Saved entries:
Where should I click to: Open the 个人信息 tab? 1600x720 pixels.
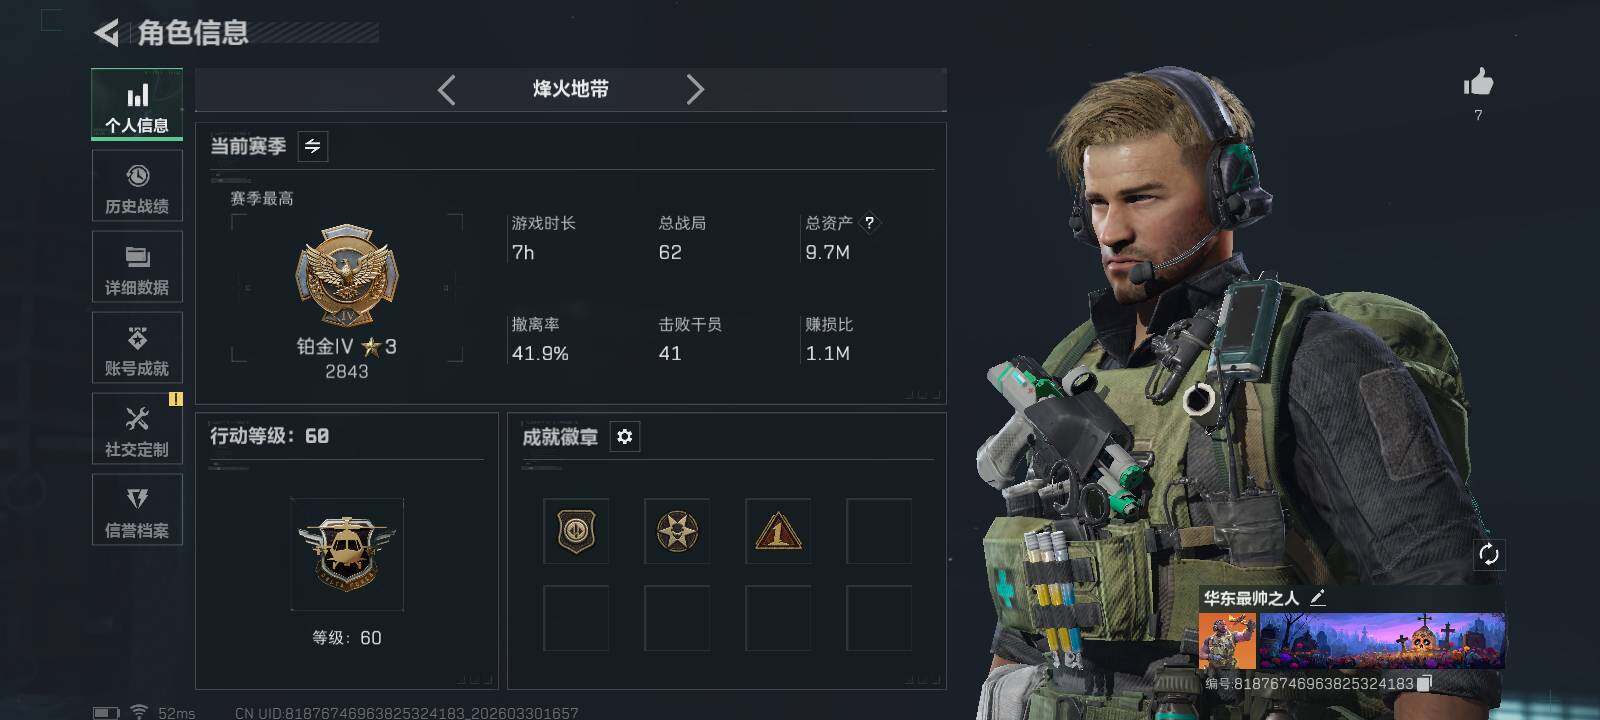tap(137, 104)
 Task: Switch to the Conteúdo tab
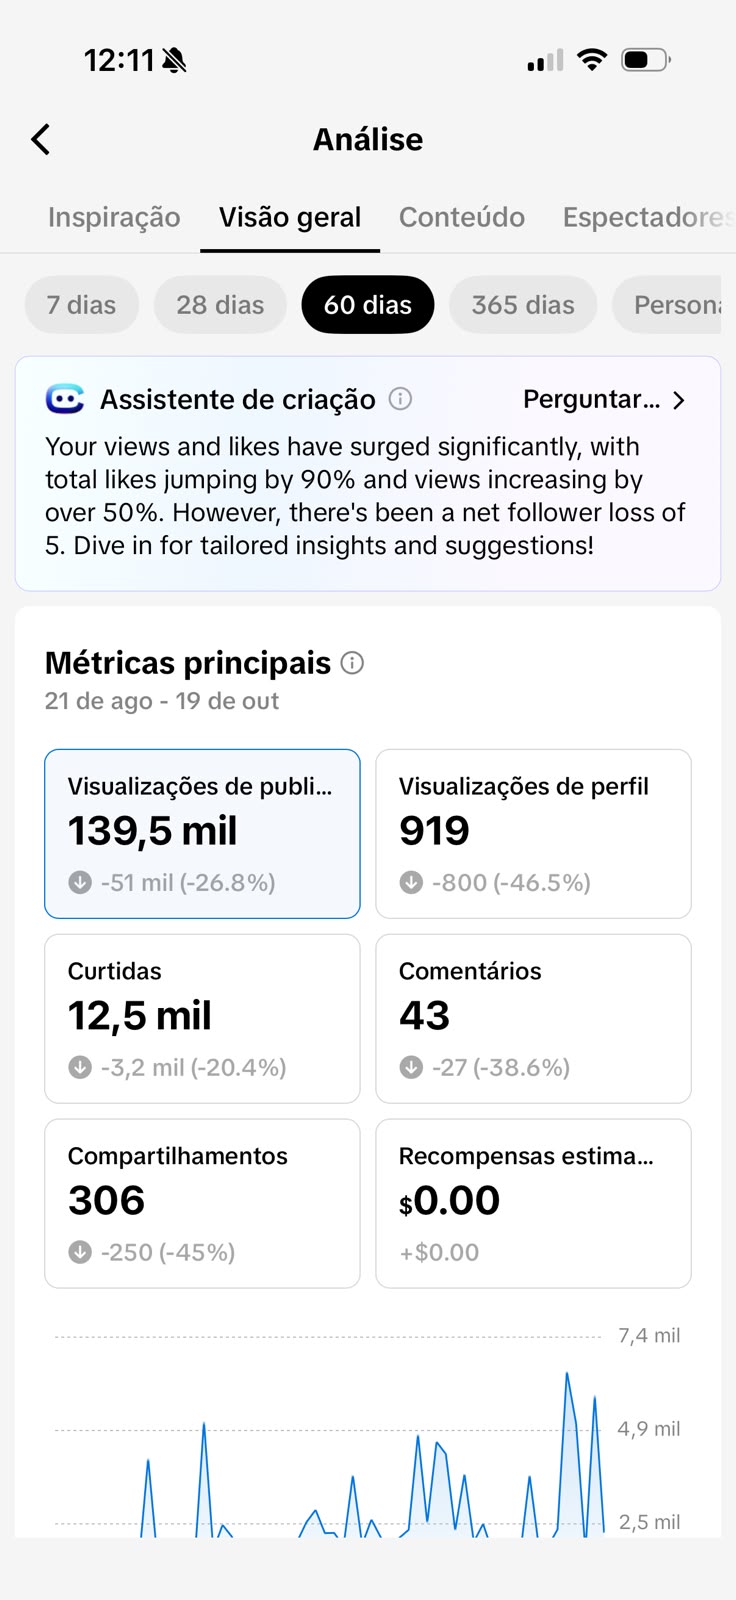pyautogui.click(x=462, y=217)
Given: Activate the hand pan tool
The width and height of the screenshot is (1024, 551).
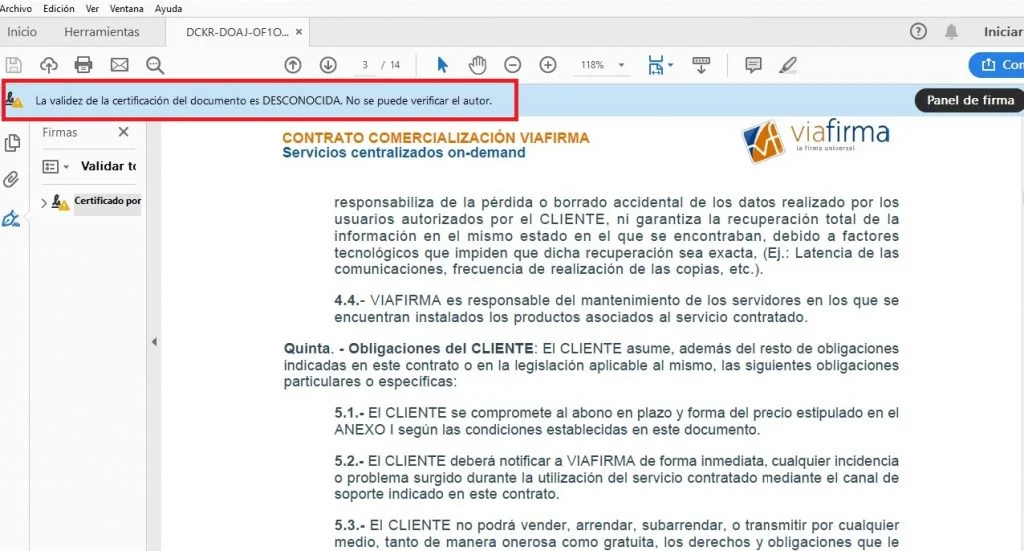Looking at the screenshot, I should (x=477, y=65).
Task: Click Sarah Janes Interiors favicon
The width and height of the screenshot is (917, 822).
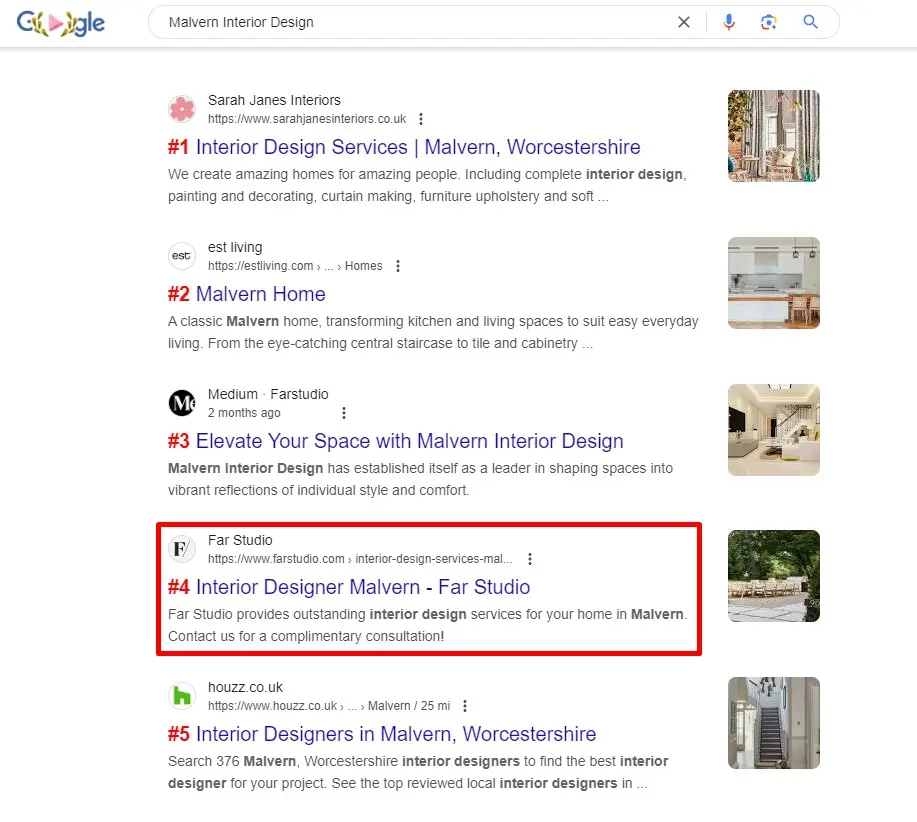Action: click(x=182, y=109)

### Problem statement:
Copy the records above exactly, omitting every picture.

### Result:
Where should I click to: Open the 个人信息 tab? 1600x720 pixels.
tap(137, 104)
 Task: Switch to the Conteúdo tab
pyautogui.click(x=462, y=217)
Given: Activate the hand pan tool
The width and height of the screenshot is (1024, 551).
Looking at the screenshot, I should (x=477, y=65).
Task: Click Sarah Janes Interiors favicon
The width and height of the screenshot is (917, 822).
Action: click(x=182, y=109)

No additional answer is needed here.